══ Data to process
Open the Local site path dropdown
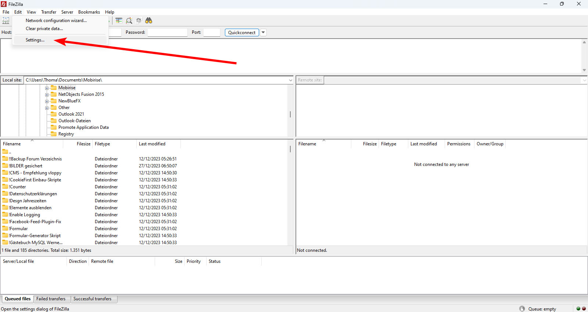Viewport: 588px width, 312px height. pos(290,80)
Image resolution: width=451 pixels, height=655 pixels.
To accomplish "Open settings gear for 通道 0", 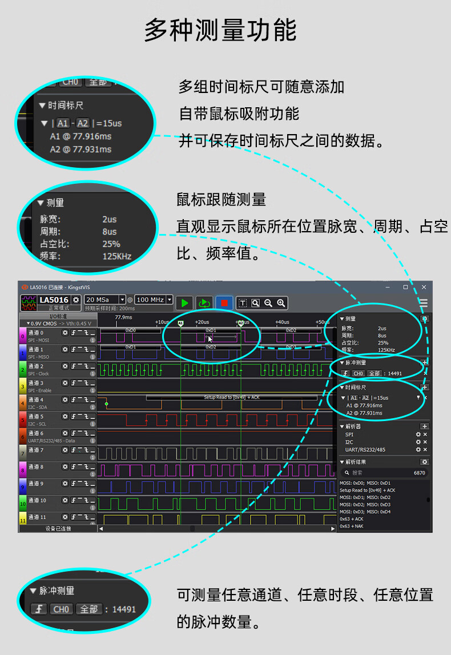I will (x=65, y=332).
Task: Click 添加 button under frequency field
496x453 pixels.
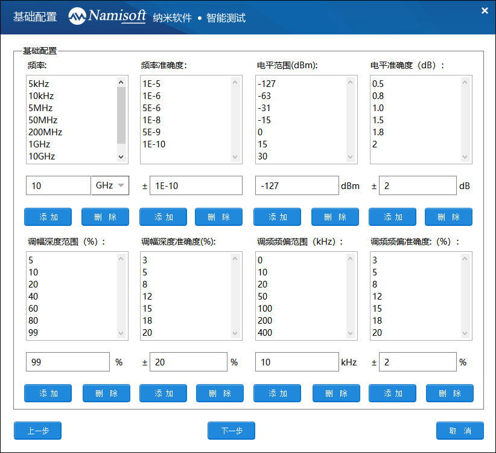Action: pos(48,217)
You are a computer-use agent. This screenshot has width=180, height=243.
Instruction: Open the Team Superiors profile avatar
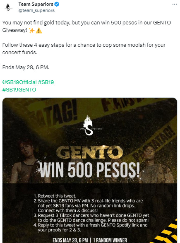click(x=8, y=7)
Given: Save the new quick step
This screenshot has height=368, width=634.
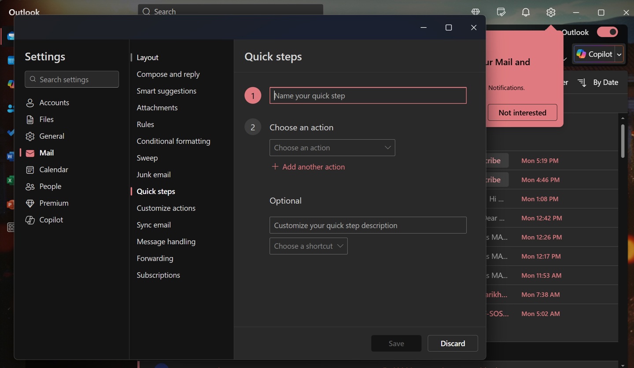Looking at the screenshot, I should (396, 343).
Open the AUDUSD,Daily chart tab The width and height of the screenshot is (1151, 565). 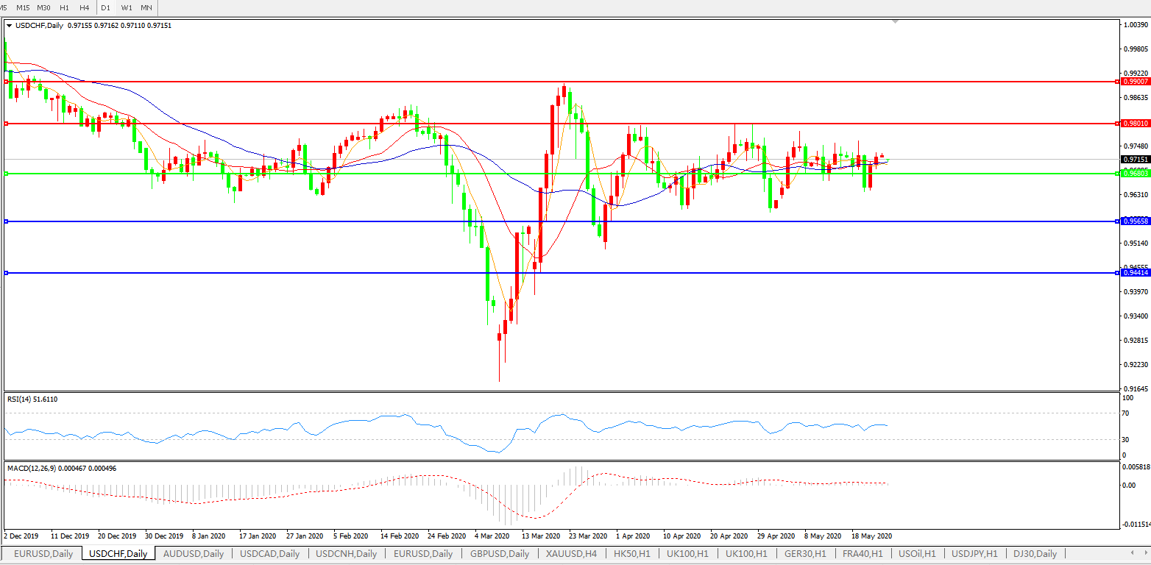[x=194, y=553]
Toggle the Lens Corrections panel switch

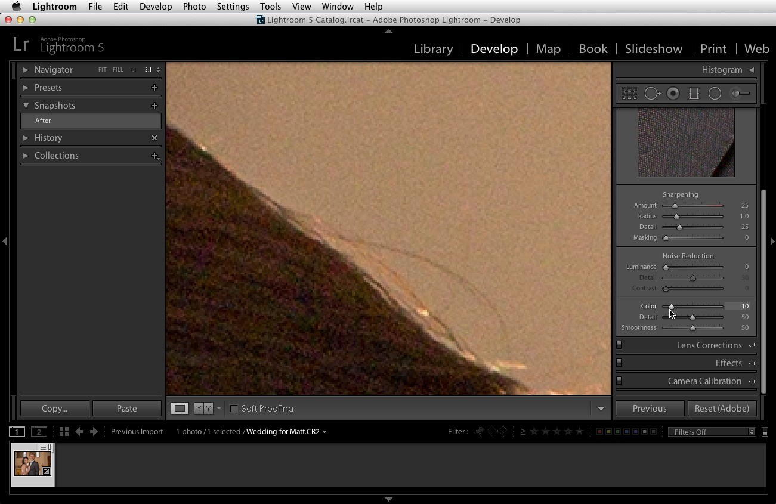(619, 345)
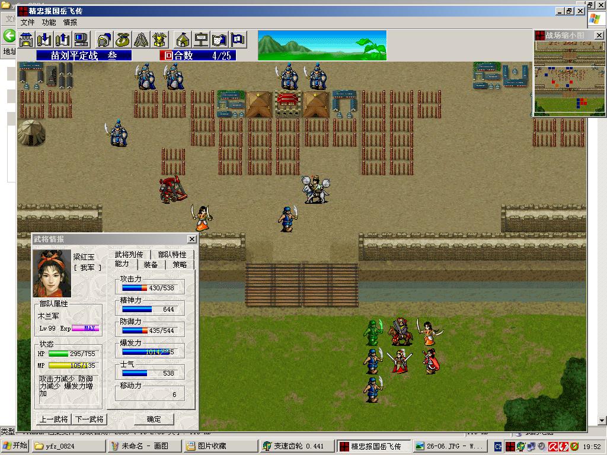Image resolution: width=607 pixels, height=455 pixels.
Task: Open the helmet icon in toolbar
Action: 104,40
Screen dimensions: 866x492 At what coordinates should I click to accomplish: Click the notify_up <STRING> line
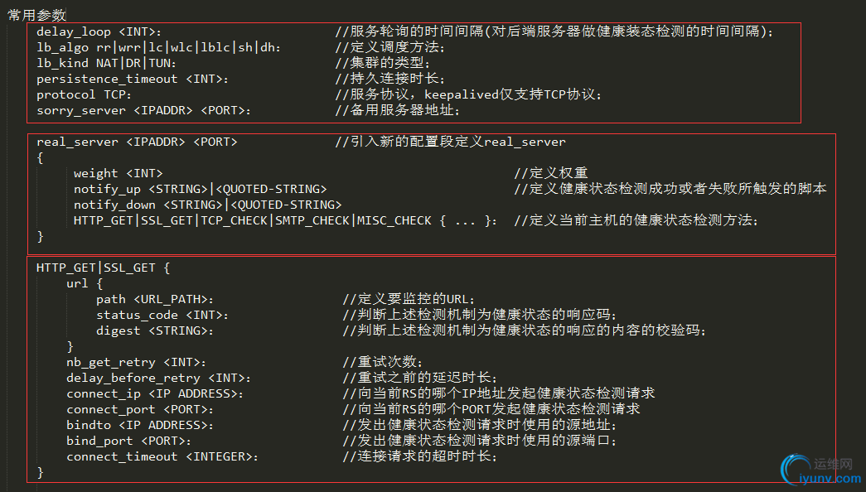200,189
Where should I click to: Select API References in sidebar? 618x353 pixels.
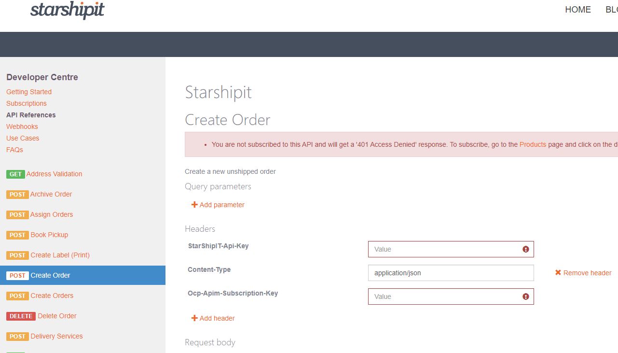[x=31, y=115]
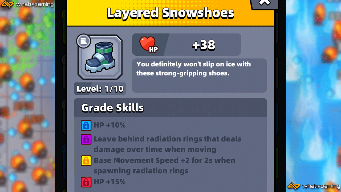Click the Level: 1/10 label

[x=100, y=89]
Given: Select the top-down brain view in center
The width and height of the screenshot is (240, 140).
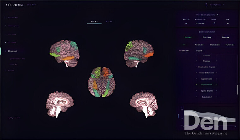Looking at the screenshot, I should [101, 82].
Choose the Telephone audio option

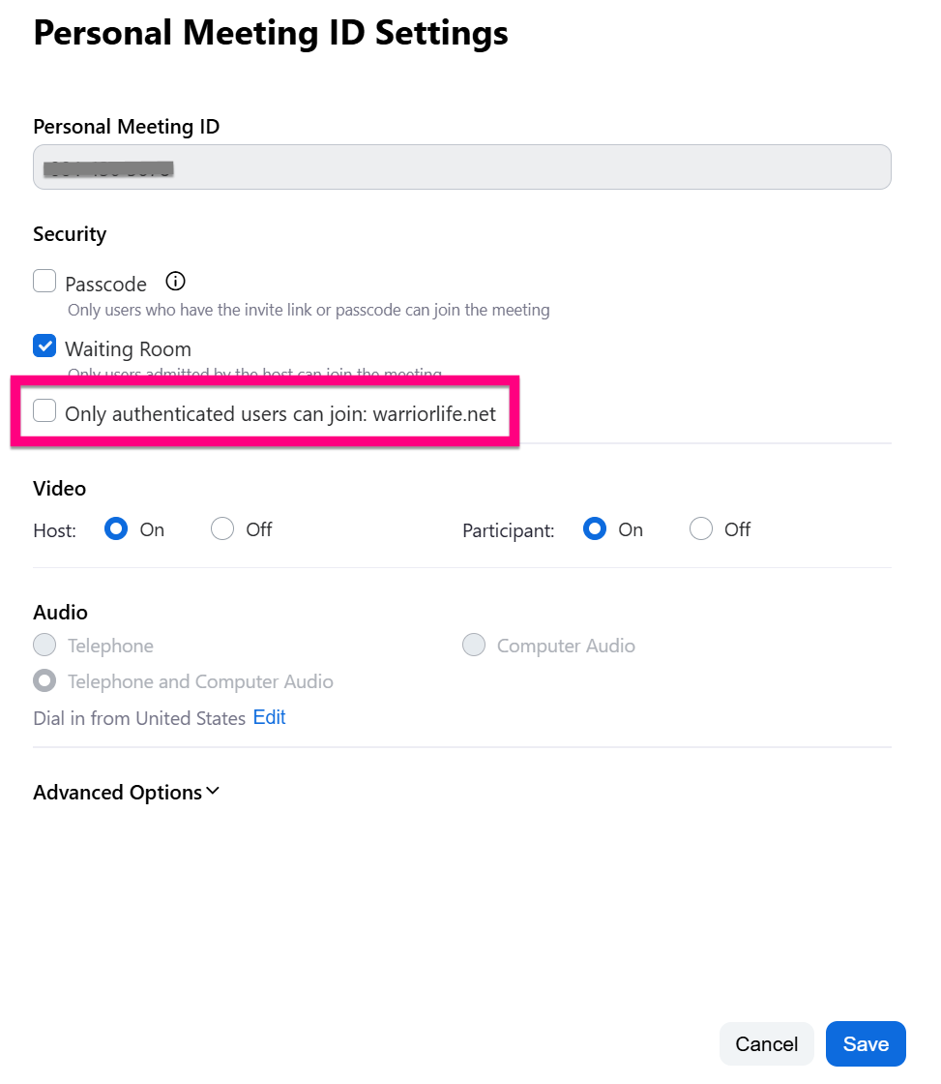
════
→ What is expected: Pull out all lines from the entries above that include the word "Given".

→ Output below:
Given: Save the new quick step
Given: Select the top-down brain view in center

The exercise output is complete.